The Covid-19 pandemic has shown just how fragile and myopic our civilisation is. While technology has played a huge role in finding a way out of the pandemic through the development of vaccines, it has also highlighted humanity’s limitations as our societies became paralysed in the face of forces of nature more powerful than ourselves. And our chaotic response showed that technological prowess is no substitute for good political leadership. We must face up to the harsh reality that for all its achievements, our civilisation is deeply flawed. It will take a reimagination of who we are to truly solve this crisis.

Peter Sutoris is an anthropologist of development and the environment, and the author of Educating for the Anthropocene

Paul Oates

There are two factors that are vitally important in the issues you raise Phil.

The first is to understand the situation and the second is to motivate oneself to do something positive that needs to be done.

Both these factors require an individual to take an interest in what is happening and to actively pursue an understanding for without an understanding, how can anyone know what to do?

The next issue is to motivate yourself to actually do something about what you have found out when you sought understanding.

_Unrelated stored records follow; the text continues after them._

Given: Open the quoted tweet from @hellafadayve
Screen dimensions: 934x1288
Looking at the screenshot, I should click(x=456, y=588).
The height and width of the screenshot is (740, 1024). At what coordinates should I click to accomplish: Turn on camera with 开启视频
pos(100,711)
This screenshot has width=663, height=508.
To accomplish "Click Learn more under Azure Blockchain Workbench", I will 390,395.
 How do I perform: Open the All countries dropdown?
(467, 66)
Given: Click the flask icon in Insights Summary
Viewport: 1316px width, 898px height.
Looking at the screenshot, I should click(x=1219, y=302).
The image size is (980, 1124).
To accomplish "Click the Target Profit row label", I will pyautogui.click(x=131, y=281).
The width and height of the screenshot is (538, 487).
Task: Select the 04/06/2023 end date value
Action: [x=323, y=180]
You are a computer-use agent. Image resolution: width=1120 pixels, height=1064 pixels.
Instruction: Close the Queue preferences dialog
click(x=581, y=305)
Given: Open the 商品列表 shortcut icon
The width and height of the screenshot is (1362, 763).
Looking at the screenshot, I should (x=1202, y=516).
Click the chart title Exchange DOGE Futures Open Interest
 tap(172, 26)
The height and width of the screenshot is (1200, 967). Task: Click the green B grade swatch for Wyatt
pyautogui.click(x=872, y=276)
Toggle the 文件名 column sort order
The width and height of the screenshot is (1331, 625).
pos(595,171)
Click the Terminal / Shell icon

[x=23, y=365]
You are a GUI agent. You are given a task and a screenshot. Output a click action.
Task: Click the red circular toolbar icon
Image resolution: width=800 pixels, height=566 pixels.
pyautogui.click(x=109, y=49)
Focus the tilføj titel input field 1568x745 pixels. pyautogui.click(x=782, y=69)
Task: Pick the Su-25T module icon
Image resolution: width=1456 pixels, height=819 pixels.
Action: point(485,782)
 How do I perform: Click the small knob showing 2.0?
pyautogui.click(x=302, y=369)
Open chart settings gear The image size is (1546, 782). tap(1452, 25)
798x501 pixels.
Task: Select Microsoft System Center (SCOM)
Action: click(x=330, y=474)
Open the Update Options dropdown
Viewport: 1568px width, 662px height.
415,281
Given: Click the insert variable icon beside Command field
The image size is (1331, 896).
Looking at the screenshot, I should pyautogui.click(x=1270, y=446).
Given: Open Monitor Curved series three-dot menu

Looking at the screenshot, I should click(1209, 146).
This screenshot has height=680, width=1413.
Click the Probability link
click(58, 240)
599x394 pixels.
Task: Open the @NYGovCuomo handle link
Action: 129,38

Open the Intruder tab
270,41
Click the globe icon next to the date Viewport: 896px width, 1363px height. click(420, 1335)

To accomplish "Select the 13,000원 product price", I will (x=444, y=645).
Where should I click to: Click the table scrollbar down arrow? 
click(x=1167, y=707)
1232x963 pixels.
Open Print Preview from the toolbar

To overcome the inertia of ignorance, it requires a person to make an effort and take an interest in what they are seeing and possibly contributing to. This requires acceptance that if you find you are in fact part of the problem, you need to take some responsibility.

It's far too easy to blame someone else, anyone else really, and subside back into the mob that stands by and does nothing but look on. Human history has innumerable examples, as Phil points out, that this only encourages those who are behind the problem and allows these people to succeed.